Les fibres solubles pourraient avoir un effet dans la prévention du cancer colorectal [9, 10, 11] des maladies auto-immunes et des maladies neurologiques, en particulier dégénératives et dépressives. Ces impacts positifs sont davantage discutables avec des niveaux de preuve faibles. Ils pourraient être en partie expliqués par un effet homéostatique et anti-inflammatoire du microbiote intestinal et par une réduction du syndrome métabolique.

Les perspectives sont prometteuses, mais de nombreuses questions restent encore sans réponse notamment sur les types de fibres, les doses et les associations les plus efficaces pour prévenir ou traiter ces pathologies.

Des apports quotidiens largement insuffisants

Plusieurs données de la littérature montrent que les apports quotidiens en fibres dans la population générale en France sont insuffisants quels que soient le sexe et la tranche d’âge. Ils sont de l’ordre de 15 g par jour, bien en dessous des recommandations qui préconisent entre 25 et 30 g par jour (cf. Tableau 2) [12, 13].

Pour rappel, ces recommandations se fondent sur les résultats de méta-analyses d'études épidémiologiques qui suggèrent que des apports plus élevés en fibres sont associés à une réduction du risque de pathologies cardiovasculaires, de diabète de type 2, de cancer colorectal et d'autres maladies chroniques.  

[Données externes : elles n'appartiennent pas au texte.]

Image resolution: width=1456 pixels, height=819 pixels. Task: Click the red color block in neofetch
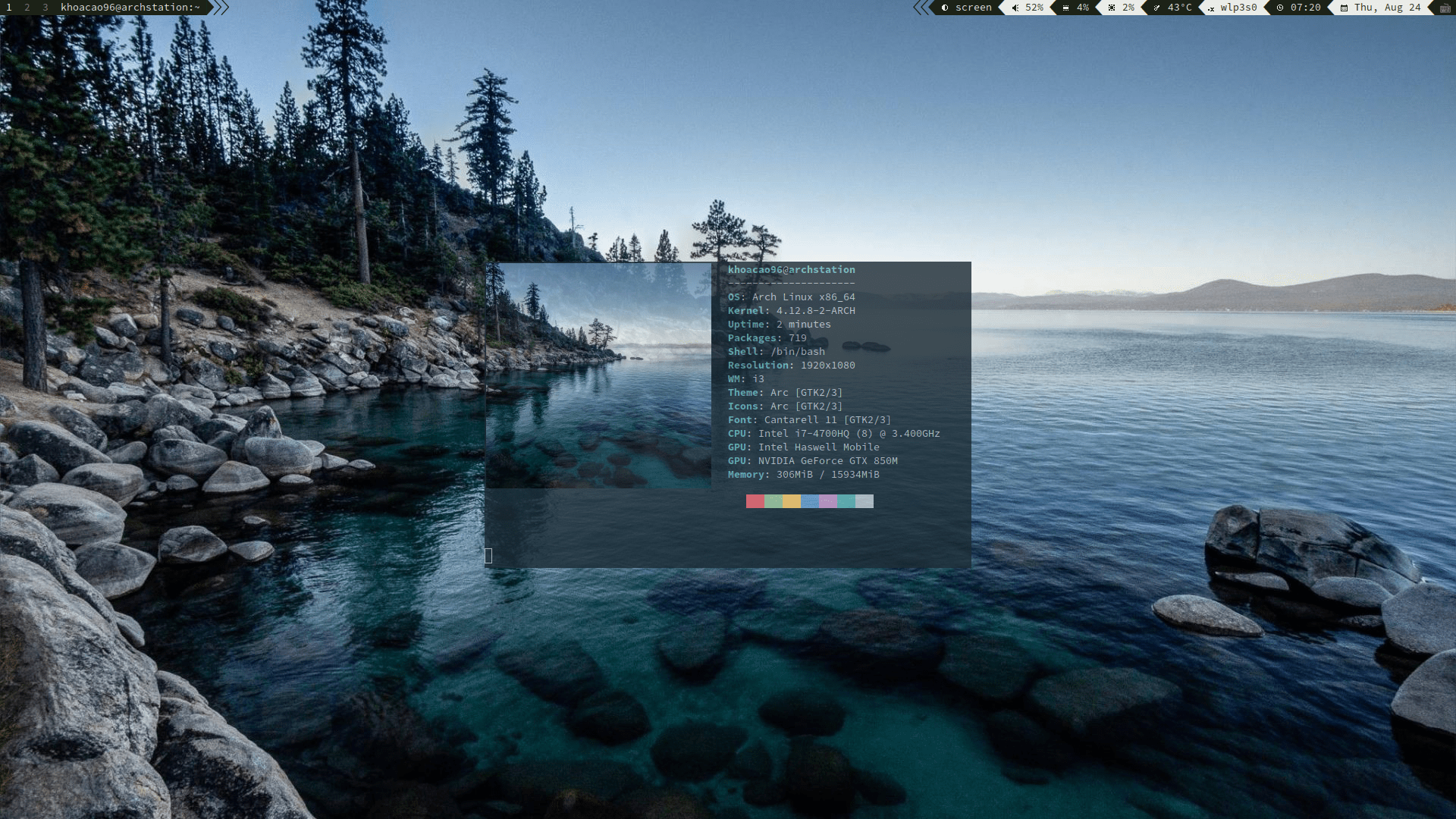coord(755,501)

Tableau 2 - Quantité de fibres recommandée selon la tranche d'âge

Quels conseils en pratique ?

Expliquer aux patients l'effet bénéfique des fibres sur :

  • le transit et les symptômes associés au syndrome de l'intestin irritable ;
  • le poids ;
  • la glycémie ;
  • le cholestérol.

Insister sur le fait que :

  • les effets ne sont pas immédiats ;
  • l’augmentation doit être progressive sur plusieurs semaines (un enrichissement brusque peut provoquer constipation, crampes abdominales et ballonnements, responsables d’une non-adhésion au régime) ;
  • l’absorption d’une quantité suffisante d’eau est nécessaire pour avoir l’effet escompté (au moins 1,5 à 2 litres de liquide en moyenne par jour) ;
  • les fibres solubles sont à privilégier chez les patients souffrant d’un syndrome de l’intestin irritable ;
  • il ne faut pas hésiter, en cas de besoin, à faire appel à un nutritionniste/diététicien, du moins au début du régime, car les patients sont souvent très demandeurs.

Une incitation à un enrichissement et une diversification des apports en fibres doit faire partie intégrante de l’activité d’un gastro-entérologue.

N.B. : Les figures et tableaux ont été fournis par le Dr Nadia Fathallah, lors des Journées francophones d'hépato-gastro-entérologie et d'oncologie digestive (JFHOD) des 14-17 mars 2024 au Palais des congrès de Paris.